* **TASK DETAILS**
Restate the whole listing word for word, missing no line.

* **EXCERPTED RECORDS**
== Segment start ==
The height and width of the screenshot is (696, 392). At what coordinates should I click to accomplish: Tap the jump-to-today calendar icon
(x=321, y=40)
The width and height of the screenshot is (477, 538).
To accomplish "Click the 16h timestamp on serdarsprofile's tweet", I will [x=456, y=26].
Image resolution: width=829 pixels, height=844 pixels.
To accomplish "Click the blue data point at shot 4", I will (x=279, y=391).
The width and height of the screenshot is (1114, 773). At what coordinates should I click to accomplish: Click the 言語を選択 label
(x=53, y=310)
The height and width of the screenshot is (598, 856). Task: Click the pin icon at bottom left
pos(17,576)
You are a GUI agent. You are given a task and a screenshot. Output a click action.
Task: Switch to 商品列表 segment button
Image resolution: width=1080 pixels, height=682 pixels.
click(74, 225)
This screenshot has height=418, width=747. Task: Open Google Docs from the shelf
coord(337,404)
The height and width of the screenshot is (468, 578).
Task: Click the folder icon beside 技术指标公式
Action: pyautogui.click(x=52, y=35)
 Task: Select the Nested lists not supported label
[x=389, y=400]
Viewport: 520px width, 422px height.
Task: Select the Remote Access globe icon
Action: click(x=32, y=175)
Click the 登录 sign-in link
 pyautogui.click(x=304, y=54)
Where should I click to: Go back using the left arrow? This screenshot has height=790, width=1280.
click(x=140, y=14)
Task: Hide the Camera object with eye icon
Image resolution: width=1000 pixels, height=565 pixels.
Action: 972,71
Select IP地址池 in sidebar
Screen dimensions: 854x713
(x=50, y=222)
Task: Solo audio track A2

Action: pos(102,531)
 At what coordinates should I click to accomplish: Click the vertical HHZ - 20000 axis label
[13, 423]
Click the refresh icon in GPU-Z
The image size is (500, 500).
== Segment end ==
* **SOLUTION TO THIS EXERCISE**
The height and width of the screenshot is (696, 392). At what coordinates should I click to accomplish: Tap the jump-to-today calendar icon
(x=321, y=40)
The width and height of the screenshot is (477, 538).
To accomplish "Click the 16h timestamp on serdarsprofile's tweet", I will [x=456, y=26].
Image resolution: width=829 pixels, height=844 pixels.
To accomplish "Click the blue data point at shot 4", I will (x=279, y=391).
The width and height of the screenshot is (1114, 773). At what coordinates should I click to accomplish: Click the 言語を選択 label
(x=53, y=310)
The height and width of the screenshot is (598, 856). Task: Click the pin icon at bottom left
pos(17,576)
You are a GUI agent. You are given a task and a screenshot. Output a click action.
Task: Switch to 商品列表 segment button
Image resolution: width=1080 pixels, height=682 pixels.
click(74, 225)
This screenshot has height=418, width=747. Task: Open Google Docs from the shelf
coord(337,404)
The height and width of the screenshot is (468, 578).
Task: Click the folder icon beside 技术指标公式
Action: pyautogui.click(x=52, y=35)
 Task: Select the Nested lists not supported label
[x=389, y=400]
Viewport: 520px width, 422px height.
Task: Select the Remote Access globe icon
Action: click(x=32, y=175)
Click the 登录 sign-in link
 pyautogui.click(x=304, y=54)
Where should I click to: Go back using the left arrow? This screenshot has height=790, width=1280.
click(x=140, y=14)
Task: Hide the Camera object with eye icon
Image resolution: width=1000 pixels, height=565 pixels.
Action: 972,71
Select IP地址池 in sidebar
Screen dimensions: 854x713
(x=50, y=222)
Task: Solo audio track A2

Action: pos(102,531)
 At what coordinates should I click to accomplish: Click the vertical HHZ - 20000 axis label
[13, 423]
Click the refresh icon in GPU-Z
The image size is (500, 500).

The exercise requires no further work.